The study of the nature and significance of important phenomena, things and processes for people is the subject of the doctrine of values ​​- axiology. It allows the individual to form his own attitude to reality and other people, to choose guidelines for his life.

One of the tasks of axiology is the identification of key values ​​and their opposite phenomena, the disclosure of their essence, the determination of their place in the world of the individual and society, as well as the recognition of the ways of formation of evaluative views.

As an autonomous doctrine, axiology appeared much later than the emergence of the problem of values. This happened in the 19th century. Although attempts at philosophical comprehension of life values, high ideals and norms can be traced in the very first mythical, religious and worldview sources. For example, the issue of values ​​was considered in the era of Antiquity. Philosophers have realized that in addition to knowing the world around him, a person gives an assessment of things and phenomena, showing his personal attitude to the knowable.

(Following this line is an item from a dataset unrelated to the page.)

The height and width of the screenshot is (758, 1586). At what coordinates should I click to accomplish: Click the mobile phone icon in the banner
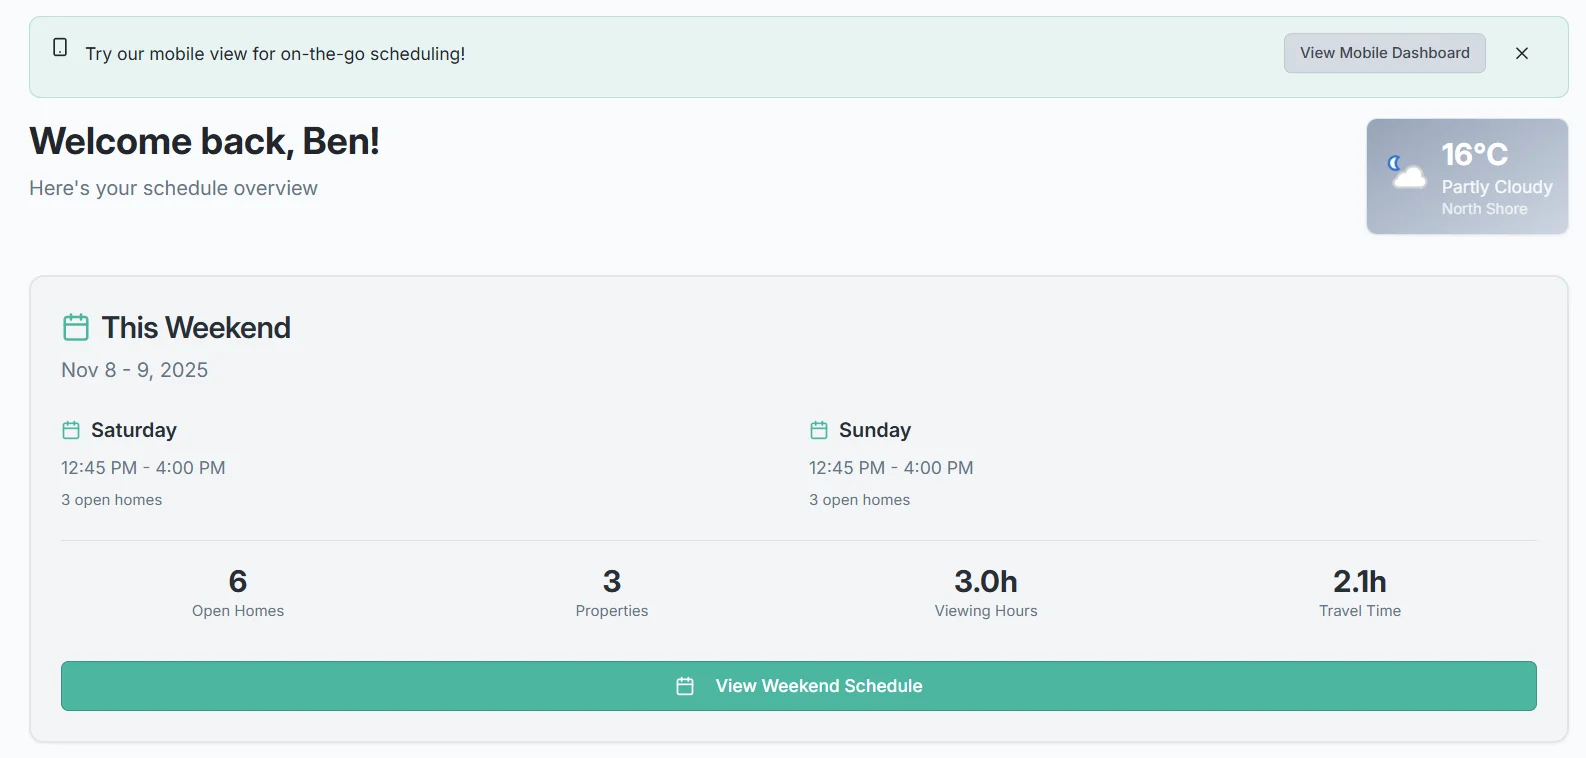point(60,46)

One of the founders of axiology is the 19th century German thinker R. G. Lotze. He gave the concept of "value" categorical meaning. This is all that is important for a person, carries an individual or social meaning. The followers of the scientist improved the concept of values, supplemented the fundamental concepts of teaching.

Significant value in the statement of axiology as a self-sufficient theory was introduced by I. Kant. He declared man the highest value, having blasted a fresh path to perfecting this new teaching. Therefore, a person must be treated only as a goal, and never as a means. Kant also developed the concept of morality and duty, which, in his opinion, distinguish people from animals and make possible the path to good, which makes sense only in the human dimension.

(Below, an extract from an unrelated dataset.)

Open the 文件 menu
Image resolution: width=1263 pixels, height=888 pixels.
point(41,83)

V. Windelband considered axiology the doctrine of a priori, universally binding ideals, and the individual's primary task was to put the values ​​into practice.

Philosophical Approaches in Axiology

At present, it is customary to distinguish four basic axiological concepts. According to the first of them, values ​​are phenomena of reality that are not dependent on a person. They can be identified empirically, and they are able to satisfy the natural and mental needs of people. This approach is called "naturalistic psychologism", the most prominent representatives of which are K. Lewis and A. Meinong.

The second approach is axiological transcendentalism. Its supporters (V. Windelband, G. Rickert) consider values ​​to go beyond the boundaries of norms and experience into the realm of spirit - the highest, absolute and necessary for all.

Proponents of the third trend, the personalistic ontologism, to which M. Scheler belongs, also considered values ​​independent of the subject, of any entity. According to his claims, value should be studied in an emotional way. Moreover, it does not lend itself to logical thinking. Also, the philosopher believes that the highest ideals and values ​​are laid in the divine principle, which is the basis of all objects and phenomena; however, the only place for the formation of God is the consciousness of people.

The fourth approach is a sociological concept presented by such figures as M. Weber, T. Parsons, P. A. Sorokin. Here, ideals are considered as a means of subsistence culture, as well as an instrument for the functioning of public associations.

Personal values ​​form the system of its value orientations. This is based on the most significant properties of the personality itself. Such values ​​are peculiar only to a specific individual, have a large degree of individuality, and can integrate it with any group of people. For example, a love of music is characteristic of music lovers, singers, composers and musicians.